By Crissinda Ponder • Bankrate.com
Mortgage rates moved slightly higher this week after signs pointed to a much-anticipated debt relief deal for Greece.
But mixed reports from the mortgage industry underscored the housing market’s volatility.
U.S. Treasury bond yields reversed course after falling last week, thanks to better news coming out of Greece. The country and its creditors had reached a bailout deal that would give Greece the financial help it needs to repay its debt and rebuild its economy. The main obstacle left was getting the Greek parliament’s approval.
But now the International Monetary Fund, or IMF, is insisting that Greece receive more help in the form of cuts to its debt load, and the IMF won’t support a relief deal until that happens, The New York Times reported July 15. Negotiations are far from over, which may continue affecting the U.S. and other international markets.
A look at this week’s rates:
The benchmark 30-year fixed-rate mortgage rose to 4.17 percent from 4.14 percent, according to Bankrate’s July 15 survey of large lenders. A year ago, it was 4.3 percent. Four weeks ago, the rate was 4.13 percent. The mortgages in this week’s survey had an average total of 0.24 discount and origination points.
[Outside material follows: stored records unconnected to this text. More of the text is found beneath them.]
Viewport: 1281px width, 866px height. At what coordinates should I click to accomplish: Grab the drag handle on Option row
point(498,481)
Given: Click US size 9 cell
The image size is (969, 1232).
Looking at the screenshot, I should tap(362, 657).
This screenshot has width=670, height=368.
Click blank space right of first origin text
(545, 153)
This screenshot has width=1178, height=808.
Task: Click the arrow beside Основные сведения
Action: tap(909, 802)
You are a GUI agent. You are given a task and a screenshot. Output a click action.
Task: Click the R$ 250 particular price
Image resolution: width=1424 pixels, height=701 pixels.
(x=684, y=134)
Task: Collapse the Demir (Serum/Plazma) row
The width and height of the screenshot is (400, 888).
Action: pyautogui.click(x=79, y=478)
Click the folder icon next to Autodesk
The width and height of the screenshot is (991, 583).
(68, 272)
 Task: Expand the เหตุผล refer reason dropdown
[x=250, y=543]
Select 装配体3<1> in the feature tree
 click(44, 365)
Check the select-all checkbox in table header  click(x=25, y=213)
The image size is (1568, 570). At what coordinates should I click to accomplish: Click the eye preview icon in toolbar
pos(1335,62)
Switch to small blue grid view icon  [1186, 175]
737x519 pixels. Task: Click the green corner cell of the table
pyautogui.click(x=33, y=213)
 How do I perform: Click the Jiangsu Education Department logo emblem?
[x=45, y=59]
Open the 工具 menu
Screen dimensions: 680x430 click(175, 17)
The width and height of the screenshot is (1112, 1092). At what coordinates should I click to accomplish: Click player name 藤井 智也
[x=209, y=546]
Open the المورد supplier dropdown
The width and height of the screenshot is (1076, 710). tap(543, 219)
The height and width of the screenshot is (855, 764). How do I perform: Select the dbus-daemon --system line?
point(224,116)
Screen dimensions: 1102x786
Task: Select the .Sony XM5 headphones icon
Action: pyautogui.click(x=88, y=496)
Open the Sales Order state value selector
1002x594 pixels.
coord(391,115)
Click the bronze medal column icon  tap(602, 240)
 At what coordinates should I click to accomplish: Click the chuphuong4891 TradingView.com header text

Over the past 52 weeks, the 30-year fixed has averaged 4.04 percent. This week’s rate is 0.13 percentage points higher than the 52-week average.
The benchmark 15-year fixed-rate mortgage rose to 3.34 percent from 3.28 percent.
The benchmark 30-year fixed-rate jumbo mortgage rate rose to 4.17 percent from 4.07 percent.
The benchmark 5/1 adjustable-rate mortgage rose to 3.28 percent from 3.16 percent.